▶ _Tasks to carry out_
1 – Using the Stefan Stojanovic article, decide whether each statement agrees with it, answering yes or no and quoting the words that settle it: (a) He was born in Chicago. (b) He wears number 9 for Brooklyn FC. (c) He scored nine goals for the Georgetown Hoyas.
2 – According to the Stefan Stojanovic article, when did he commit to attend Saint Louis University?
3 – Write the next part of the Stefan Stojanovic article, picking up after its final sentence.
═════ Given text ═════
Stefan Stojanovic

Personal information
- Date of birth: March 3, 2001 (age 25)
- Place of birth: Chicago, Illinois, United States
- Height: 1.83 m (6 ft 0 in)
- Position: Forward

Team information
- Current team: Brooklyn FC
- Number: 19

Youth career
- Sockers FC Chicago

College career
- Years: Team / Apps / (Gls)
- 2019–2021: Saint Louis Billikens / 29 / (1)
- 2021: Georgetown Hoyas / 22 / (9)

Senior career*
- Years: Team / Apps / (Gls)
- 2021: Chicago FC United / 2 / (0)
- 2022–2023: Philadelphia Union II / 43 / (11)
- 2024–2025: FC Tulsa / 40 / (5)
- 2025: Las Vegas Lights / 17 / (2)
- 2026–: Brooklyn FC / 6 / (1)

International career^{‡}
- 2018: United States U18 / 1 / (1)
- 2020: United States U20 / 2 / (0)

= Stefan Stojanovic (soccer, born 2001) =

American soccer player (born 2001)

Stefan Stojanovic (born March 3, 2001) is an American professional soccer player that plays for USL Championship club Brooklyn FC.

==Early life==
Stojanovic played youth soccer with Sockers FC Chicago.

==College career==
In April 2019, he committed to attend Saint Louis University, where he would play for the men's soccer team. On February 3, 2021, he scored his first collegiate goal in the delayed 2020 season opener against Kansas City Roos.
═════ Dataset content ═════
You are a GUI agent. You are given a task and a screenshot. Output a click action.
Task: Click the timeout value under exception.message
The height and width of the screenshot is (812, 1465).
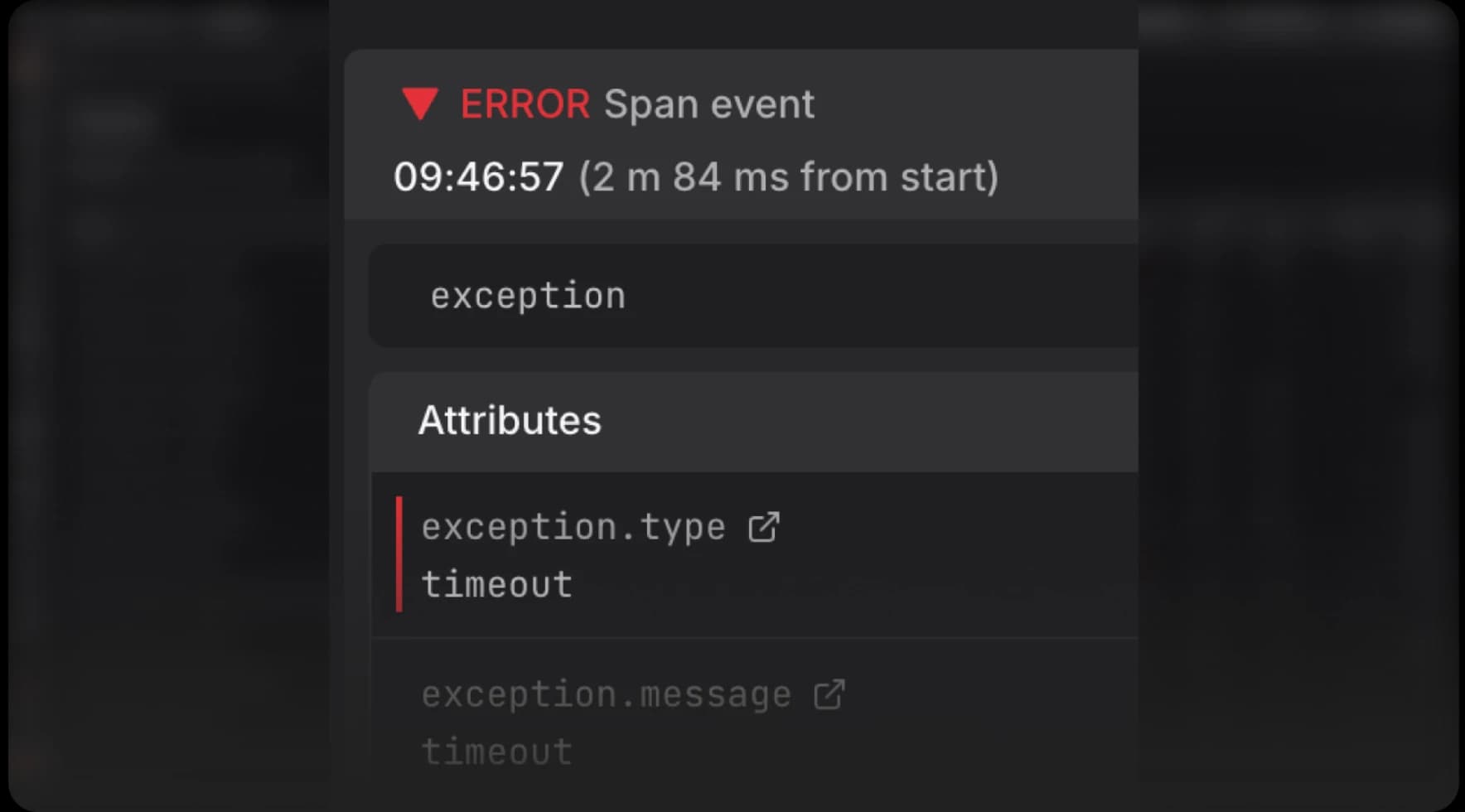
═════
▶ _Answers per task_
1 –
(a) Yes: "Place of birth: Chicago, Illinois, United States"
(b) No: "Number: 19"
(c) Yes: "2021: Georgetown Hoyas / 22 / (9)"

2 – In April 2019.

3 –
In July 2021, he transferred to Georgetown University, joining the men's soccer team for his junior season. On August 29, he scored his first goal for Georgetown in a 4–0 victory over the Fordham Rams. On October 2, he scored a brace against the DePaul Blue Demons, which earned him Big East Offensive Player of the Week honors. Later in the month, he was named to the Big East Honor Roll. On November 14, he scored another brace, including scoring the overtime winning goal in a 2–1 victory over the Providence Friars, which won the Big East Tournament title for Georgetown. He was named to the Big East All-Tournament Team and named the Most Outstanding Offensive Player of the tournament. After the season, he was named to the All-Big East Second Team. He departed Georgetown after the 2021 season to begin his professional career.

==Club career==
In 2021, he played with Chicago FC United in USL League Two.

In March 2022, Stojanovic signed a professional contract with Philadelphia Union II in MLS Next Pro. On July 31, 2022, he scored his first professional goal, netting the game winner in a 2–1 victory over Columbus Crew 2.

In December 2022, he was selected in the second round (57th overall) of the 2023 MLS SuperDraft by the Philadelphia Union. Despite having played for the Union II in 2022, the Union did not hold his MLS rights, as he was not an academy graduate, which necessitated his drafting to secure his MLS rights. He continued to play for the second team in 2023. On July 25, 2023, he scored a brace against Columbus Crew 2, which earned him MLS NEXT Pro Player of Matchday honors. He departed the club after the 2023 season, upon the expiry of his contract.

In February 2024, he signed with FC Tulsa of the USL Championship. After the season, he re-signed for the 2025 season.

In June 2025, he moved to the Las Vegas Lights on a permanent transfer. He was released by Las Vegas following their 2025 season.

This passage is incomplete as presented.